◆ Document passage ◆
[start]

For this guest post, I am delighted to welcome my friend and colleague, Neil Bettridge. Neil was Project Archivist at the Derbyshire Record Office. I have welcomed Neil before on the blog. He has written a two-part series on the life of Eric Liddell, of Chariots of Fire fame. You can read those here and here. He also … Continue reading Elgar’s Nimrod and Remembrance Services: a Guest Post by Neil Bettridge →
For this guest post, I am delighted to welcome my friend and colleague, Neil Bettridge. Neil was Project Archivist at the Derbyshire Record Office. I have welcomed Neil before on the blog. He has written a two-part series on the life of Eric Liddell, of Chariots of Fire fame. You can read those here and here. He also contributed a post on Charles Dickens’ connections to John Franklin, based on his work at the Record Office. You can read that here.
On this Remembrance Sunday (9th November) there will be the customary National Service of Remembrance held at the Cenotaph in Whitehall, London. Veterans of the armed forces and other eligible participants will march past the stone memorial designed by the architect Edwyn Lutyens, which was first revealed at the 1920 service. At some stage during the marching parade the Massed Bands of the Guards Division will start to play the opening bars of “Nimrod”, and nobody (with a heart) will fail to be moved by its heartfelt and melodious strains. The song seems to be in harmony with the character and atmosphere of the occasion.

“Nimrod” is also frequently performed at other events of national commemoration and mourning. The music was played on the organ at Westminster Abbey before the funeral service of Princess Diana in 1997. On the day of announcement of the death of Queen Elizabeth II in 2022, the BBC Prom concert due to be played at the Royal Albert Hall was dramatically cut short but not before a moving rendition of it had been played as a tribute to the late Queen. Possibly the most moving of such occasions was the funeral service of the Duke of Edinburgh in 2021 in the courtyard of Windsor Castle, when the Band of the Grenadier Guards played it under blue skies to the mass ranks of servicemen with heads bowed.

[end]

◆ Written instruction ◆
Reproduce the post about "Nimrod" and Remembrance services word for word, in full.

◆ Record extracts ◆
[start]

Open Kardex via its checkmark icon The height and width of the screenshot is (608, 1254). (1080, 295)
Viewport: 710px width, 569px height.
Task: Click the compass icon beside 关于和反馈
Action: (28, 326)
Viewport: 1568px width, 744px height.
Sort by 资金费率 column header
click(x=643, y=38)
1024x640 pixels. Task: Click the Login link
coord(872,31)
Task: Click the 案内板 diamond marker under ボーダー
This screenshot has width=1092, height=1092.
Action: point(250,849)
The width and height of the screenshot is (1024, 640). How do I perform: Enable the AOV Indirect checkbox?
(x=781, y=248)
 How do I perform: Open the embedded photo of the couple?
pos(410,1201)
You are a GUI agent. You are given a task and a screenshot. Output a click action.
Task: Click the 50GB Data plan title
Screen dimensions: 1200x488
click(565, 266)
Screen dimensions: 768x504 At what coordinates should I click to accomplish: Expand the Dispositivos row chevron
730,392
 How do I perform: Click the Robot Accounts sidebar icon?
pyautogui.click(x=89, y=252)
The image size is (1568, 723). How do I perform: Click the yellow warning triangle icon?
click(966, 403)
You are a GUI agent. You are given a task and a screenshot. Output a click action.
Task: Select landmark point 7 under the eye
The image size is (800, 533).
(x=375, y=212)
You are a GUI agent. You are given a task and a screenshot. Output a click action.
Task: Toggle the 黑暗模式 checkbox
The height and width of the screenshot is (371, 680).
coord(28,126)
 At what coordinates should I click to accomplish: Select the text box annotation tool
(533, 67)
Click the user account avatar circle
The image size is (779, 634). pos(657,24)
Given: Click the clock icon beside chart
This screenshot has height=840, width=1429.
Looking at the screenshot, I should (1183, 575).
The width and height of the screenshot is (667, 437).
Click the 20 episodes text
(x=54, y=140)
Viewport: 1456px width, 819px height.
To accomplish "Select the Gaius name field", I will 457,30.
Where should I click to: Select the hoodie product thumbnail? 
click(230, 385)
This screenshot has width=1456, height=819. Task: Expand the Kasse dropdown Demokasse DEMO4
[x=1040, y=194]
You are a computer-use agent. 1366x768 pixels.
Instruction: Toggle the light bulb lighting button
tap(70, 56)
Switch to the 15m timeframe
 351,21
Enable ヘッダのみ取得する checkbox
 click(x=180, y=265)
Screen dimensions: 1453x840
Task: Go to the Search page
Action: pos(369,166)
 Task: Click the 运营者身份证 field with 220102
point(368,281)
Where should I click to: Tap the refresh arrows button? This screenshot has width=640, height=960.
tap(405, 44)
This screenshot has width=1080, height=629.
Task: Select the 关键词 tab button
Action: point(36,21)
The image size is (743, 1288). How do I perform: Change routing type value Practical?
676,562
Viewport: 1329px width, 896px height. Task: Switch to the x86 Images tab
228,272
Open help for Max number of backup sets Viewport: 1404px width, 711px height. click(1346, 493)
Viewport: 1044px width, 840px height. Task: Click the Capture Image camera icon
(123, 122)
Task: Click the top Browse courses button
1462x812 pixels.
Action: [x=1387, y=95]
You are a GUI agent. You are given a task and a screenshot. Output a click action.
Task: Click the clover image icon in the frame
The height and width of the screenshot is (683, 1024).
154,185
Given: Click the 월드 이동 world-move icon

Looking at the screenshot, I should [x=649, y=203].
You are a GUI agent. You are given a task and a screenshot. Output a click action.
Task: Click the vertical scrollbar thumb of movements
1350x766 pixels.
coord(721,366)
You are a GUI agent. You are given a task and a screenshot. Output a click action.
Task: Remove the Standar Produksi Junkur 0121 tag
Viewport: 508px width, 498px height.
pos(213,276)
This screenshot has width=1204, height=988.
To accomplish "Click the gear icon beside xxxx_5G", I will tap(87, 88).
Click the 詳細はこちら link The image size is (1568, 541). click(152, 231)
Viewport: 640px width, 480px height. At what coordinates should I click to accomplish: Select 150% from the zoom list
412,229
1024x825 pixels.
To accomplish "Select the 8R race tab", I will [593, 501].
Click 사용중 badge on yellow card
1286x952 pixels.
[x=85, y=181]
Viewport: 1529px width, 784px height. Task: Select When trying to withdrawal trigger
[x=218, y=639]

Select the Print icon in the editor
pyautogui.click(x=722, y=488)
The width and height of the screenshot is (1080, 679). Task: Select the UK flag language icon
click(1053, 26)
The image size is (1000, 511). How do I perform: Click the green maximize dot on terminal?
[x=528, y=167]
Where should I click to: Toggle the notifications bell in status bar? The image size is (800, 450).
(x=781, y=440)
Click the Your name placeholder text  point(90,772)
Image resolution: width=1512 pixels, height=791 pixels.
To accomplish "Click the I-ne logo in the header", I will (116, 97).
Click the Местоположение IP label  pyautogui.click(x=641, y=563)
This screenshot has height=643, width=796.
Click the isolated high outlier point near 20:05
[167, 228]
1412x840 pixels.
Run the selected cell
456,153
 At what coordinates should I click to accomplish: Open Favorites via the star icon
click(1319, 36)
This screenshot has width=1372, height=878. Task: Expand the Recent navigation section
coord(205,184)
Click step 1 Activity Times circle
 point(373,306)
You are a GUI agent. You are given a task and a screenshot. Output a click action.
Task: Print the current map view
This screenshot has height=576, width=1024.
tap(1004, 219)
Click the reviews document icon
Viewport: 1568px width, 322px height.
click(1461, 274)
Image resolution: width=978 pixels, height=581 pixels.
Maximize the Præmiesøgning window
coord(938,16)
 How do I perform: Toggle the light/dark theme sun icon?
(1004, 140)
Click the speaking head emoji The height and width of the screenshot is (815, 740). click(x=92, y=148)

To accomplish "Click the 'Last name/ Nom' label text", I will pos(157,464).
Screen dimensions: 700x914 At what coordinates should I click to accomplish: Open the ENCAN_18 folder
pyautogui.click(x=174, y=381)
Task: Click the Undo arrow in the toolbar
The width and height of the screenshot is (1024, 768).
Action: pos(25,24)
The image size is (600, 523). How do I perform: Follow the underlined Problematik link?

[end]

◆ Answer to this exercise ◆
For this guest post, I am delighted to welcome my friend and colleague, Neil Bettridge. Neil was Project Archivist at the Derbyshire Record Office. I have welcomed Neil before on the blog. He has written a two-part series on the life of Eric Liddell, of Chariots of Fire fame. You can read those here and here. He also … Continue reading Elgar’s Nimrod and Remembrance Services: a Guest Post by Neil Bettridge →
For this guest post, I am delighted to welcome my friend and colleague, Neil Bettridge. Neil was Project Archivist at the Derbyshire Record Office. I have welcomed Neil before on the blog. He has written a two-part series on the life of Eric Liddell, of Chariots of Fire fame. You can read those here and here. He also contributed a post on Charles Dickens’ connections to John Franklin, based on his work at the Record Office. You can read that here.
On this Remembrance Sunday (9th November) there will be the customary National Service of Remembrance held at the Cenotaph in Whitehall, London. Veterans of the armed forces and other eligible participants will march past the stone memorial designed by the architect Edwyn Lutyens, which was first revealed at the 1920 service. At some stage during the marching parade the Massed Bands of the Guards Division will start to play the opening bars of “Nimrod”, and nobody (with a heart) will fail to be moved by its heartfelt and melodious strains. The song seems to be in harmony with the character and atmosphere of the occasion.

“Nimrod” is also frequently performed at other events of national commemoration and mourning. The music was played on the organ at Westminster Abbey before the funeral service of Princess Diana in 1997. On the day of announcement of the death of Queen Elizabeth II in 2022, the BBC Prom concert due to be played at the Royal Albert Hall was dramatically cut short but not before a moving rendition of it had been played as a tribute to the late Queen. Possibly the most moving of such occasions was the funeral service of the Duke of Edinburgh in 2021 in the courtyard of Windsor Castle, when the Band of the Grenadier Guards played it under blue skies to the mass ranks of servicemen with heads bowed.